*Fragmento:*
-- -- --

Sin duda, el arte forma parte intrínseca de esta ciudad que nos invita a contemplar magníficas obras en el Museo de Bellas Artes, un lugar cuya belleza comienza en sus propios jardines.  Recorrer sus alas constituye un placer inmenso al poder disfrutar de obras de autores de todos los tiempos. Rubens,  Tiziano o Veronés conviven en armonía con Matisse, Cassatt, Lautrec o Redon, otro célebre hijo de la ciudad. Y si no estáis cerrados a la vanguardia o a las propuestas más atrevidas, visitad las exposiciones temporales del Museo de Arte Contemporáneo (CAPC), un edificio interesante en sí mismo, una antigua lonja que acogió, bajo su impresionante bóveda, los productos llegados de las lejanas colonias.

La marcha de la Historia es imparable y seguimos avanzando. Es hora de pasear por Santa Caterina, una de las avenidas más largas de Europa, de contemplar sus animados comercios, de comerse un canelé, o varios, caramelizados por fuera y jugosos por dentro. Y para hacer un alto en el camino, acercaos a la Galerie Bordelaise, un pasaje cubierto con el sabor decadente y romántico del XIX. Veréis a muchos bordeleses disfrutar de un refresco de color intenso y alegre, la famosa y singular combinación de menta con agua carbonatada.

-- -- --

*Datos proporcionados:*
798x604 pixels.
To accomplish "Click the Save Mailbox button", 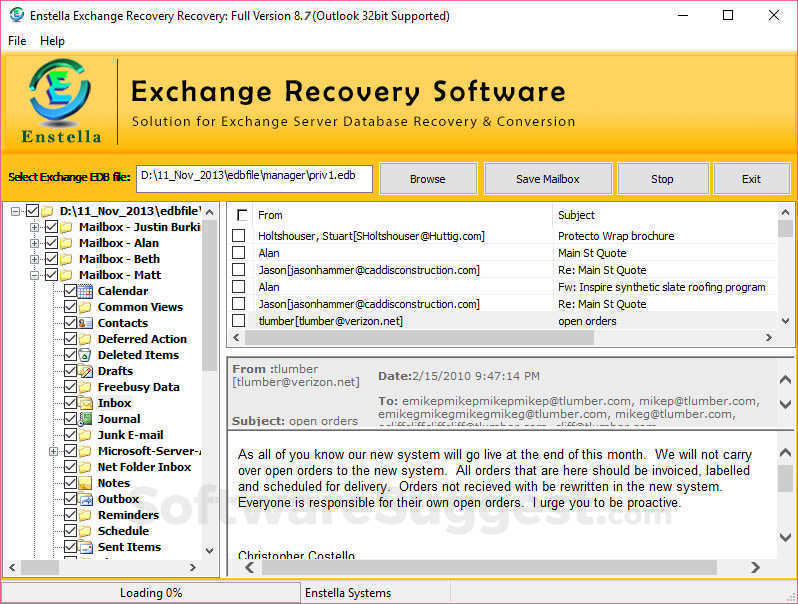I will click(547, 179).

-- -- --

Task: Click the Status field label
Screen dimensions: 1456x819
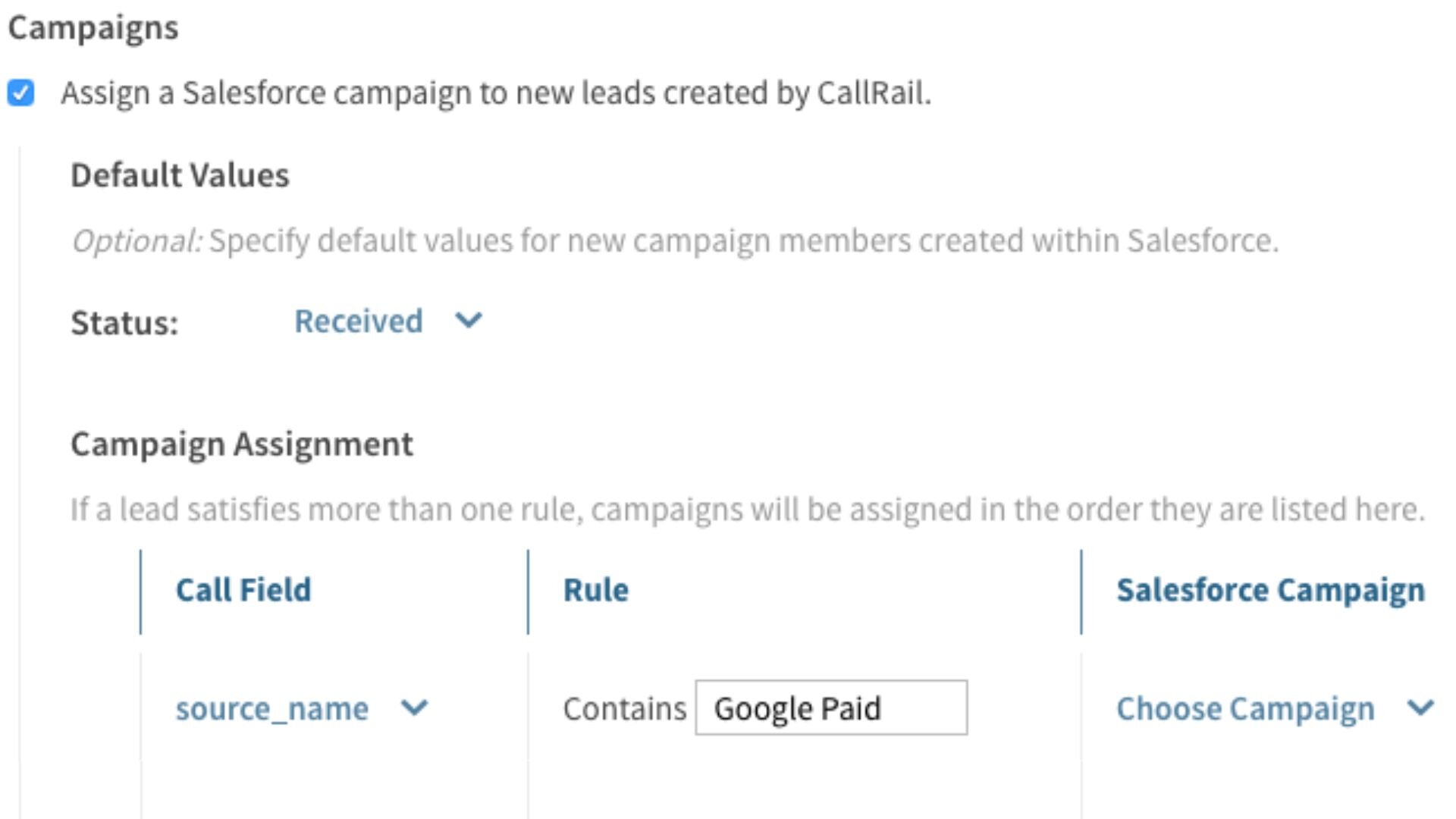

-- -- --

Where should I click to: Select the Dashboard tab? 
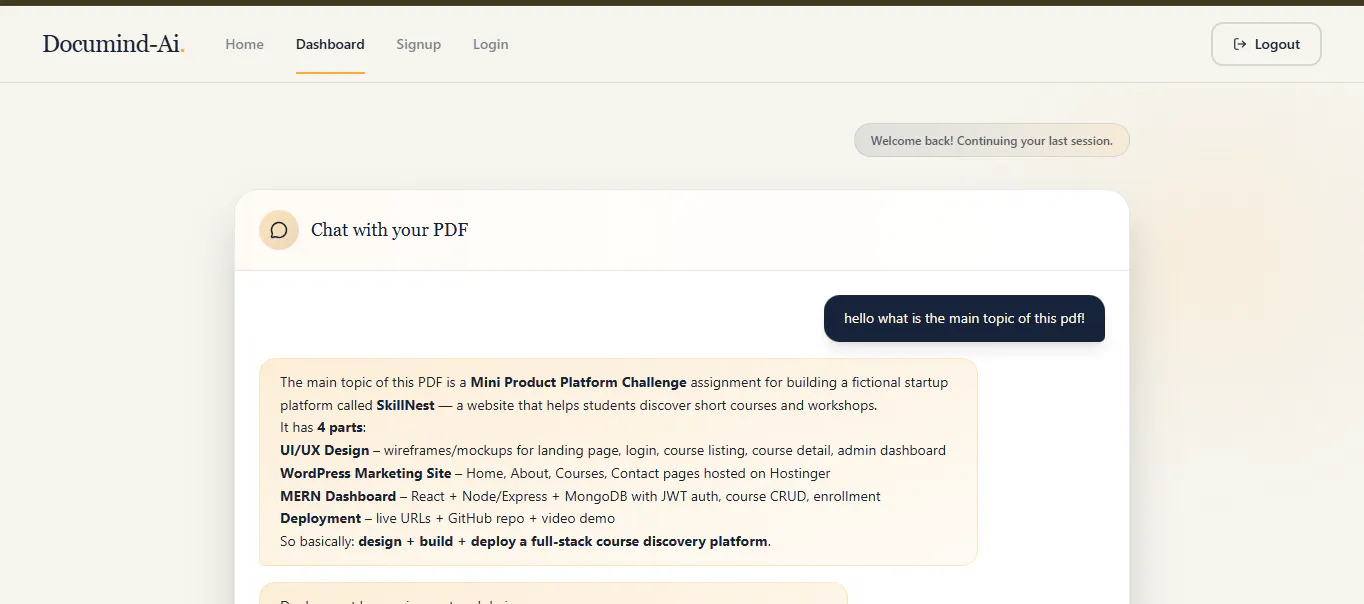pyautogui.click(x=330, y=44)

-- -- --

*Consigna:* Devuelve completo el fragmento sobre el arte y los paseos por la ciudad, sin alterar ninguna palabra ni ningún signo.

*Resultado del ejercicio:*
Sin duda, el arte forma parte intrínseca de esta ciudad que nos invita a contemplar magníficas obras en el Museo de Bellas Artes, un lugar cuya belleza comienza en sus propios jardines.  Recorrer sus alas constituye un placer inmenso al poder disfrutar de obras de autores de todos los tiempos. Rubens,  Tiziano o Veronés conviven en armonía con Matisse, Cassatt, Lautrec o Redon, otro célebre hijo de la ciudad. Y si no estáis cerrados a la vanguardia o a las propuestas más atrevidas, visitad las exposiciones temporales del Museo de Arte Contemporáneo (CAPC), un edificio interesante en sí mismo, una antigua lonja que acogió, bajo su impresionante bóveda, los productos llegados de las lejanas colonias.

La marcha de la Historia es imparable y seguimos avanzando. Es hora de pasear por Santa Caterina, una de las avenidas más largas de Europa, de contemplar sus animados comercios, de comerse un canelé, o varios, caramelizados por fuera y jugosos por dentro. Y para hacer un alto en el camino, acercaos a la Galerie Bordelaise, un pasaje cubierto con el sabor decadente y romántico del XIX. Veréis a muchos bordeleses disfrutar de un refresco de color intenso y alegre, la famosa y singular combinación de menta con agua carbonatada.